Toute l'affaire démarre, pendant les négociations d'Évian, à propos de l'organisation du referendum sur l'application de l'autodétermination. La délégation FLN prétend que la France a pour habitude en Algérie de truquer les élections. Ce qui est loin d'être faux.
Pour exemple, voici une anecdote véridique qui nous a été confiée par le chef de SAS de B. justement au sujet du référendum sur l'autodétermination :
Pour éviter que les élections ne soient troublées par le FLN, il les avait tout simplement supprimées dans sa circonscription, se contentant de glisser dans l'urne les bulletins qu'il pensait convenir le plus honnêtement à la situation telle qu'il la voyait, soit 50/50. Il avait ensuite envoyé les urnes à la Sous-préfecture pour le compte de la commune qu'il gérait au titre de délégué spécial. Au dépouillement du scrutin, il avait noté que sa commune était créditée d'un vote à 80% en faveur du "oui". À la réunion post-électorale avec le Sous-préfet, il avait froidement remarqué qu'en ce qui le concernait, les élections avaient été truquées. Indignation du Sous-préfet : - Comment ! Vous osez mettre en doute la probité des scrutateurs ! C'est tout à fait inadmissible !
Alors, il avait finement ajouté qu'il avait lui-même rempli les urnes et qu'il connaissait donc parfaitement leur contenu initial. Un silence de plomb avait suivi sa remarque et le Sous-préfet était passé illico au point suivant de l'ordre du jour.
Ceci étant, la délégation FLN, redoutant que l'armée française n' "organise" les élections, réfute alors sa présence en tant que force de l'ordre. Mais paradoxalement, elle considère que le scrutin est acquis d'avance et qu'il est donc inutile de l'organiser. D'où sa proposition de remplacer, dès le cessez-le-feu, l'armée française par l'ALN ! Habituée à courber l'échine, la délégation française exprime quand même un refus.

#####

Relevez tous les sigles qui apparaissent dans le texte sur les négociations d'Évian.

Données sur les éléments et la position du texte
#####

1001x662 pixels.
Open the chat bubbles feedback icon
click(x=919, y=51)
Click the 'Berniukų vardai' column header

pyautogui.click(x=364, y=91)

#####

RÉPONSE COMPLÈTE: FLN, SAS, ALN